本のしょうかい
『大根はエライ』
久住昌之 作・絵
福音館書店
『大根はエライ』というタイトルに「そんなことないってば」と言っている、大根の恥ずかしそうな表情。まず表紙を見ただけで、謙虚な大根にグッと来てしまいます。
さて、どうして大根がエライか、どんなふうに大根はエライのか、久住さんは様々な角度から大根を分析していきます。
まず、その風貌、真っ白でまじめでおとなしい感じに好感が持てます。一年中売っていて安いというところも魅力的。そしてなんといっても食べ物の世界では大活躍だよ、と久住さんは大根を大絶賛。

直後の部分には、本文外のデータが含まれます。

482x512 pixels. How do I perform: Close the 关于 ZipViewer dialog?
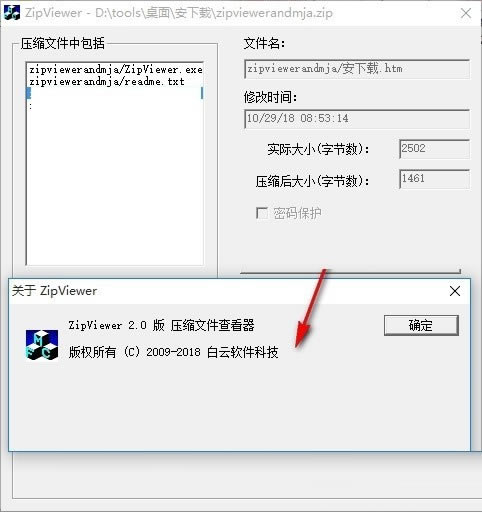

たとえばおろした大根はシラス、なめこ、いくら、納豆、つきたてのおもちにもばっちり合う!そして焼き魚、卵焼き、てんぷら、お蕎麦、ハンバーグやステーキにだって寄り添っちゃう!こんなにいろいろなもののお供をできる大根はすごい、エライ!
さらに大根は煮てもおいしく、おでんには欠かせません。ブリ大根、ふろふき大根と味がしみた大根は最高ですね。
漬け物の世界でも、たくあん、べったら漬け、みそ漬け、千枚漬け、桜漬け、と主役をこなし、ぬか漬けではキュウリ、ナス2大スターのかげにひっそりしているところがまたステキ。
大根は他にもお刺身のツマ、切り干し大根とすばらしい活躍をします。葉っぱだって変身術をたくさん持って、食卓に現れます。
栄養的にもバッチリで、美容にも健康にも良い、とくればもう言うことなし。「大根役者」「大根足」なんていうことばも大根の良い面が反対の意味につかわれるようになってしまったのだそうです。
こんなに大活躍し、みんなに愛されているのに、大根はいつも控えめでつつましいのです。そこがまた大根のいいところなのです。「大根はエライ!」とみんな久住さんに大賛成すること間違いなし。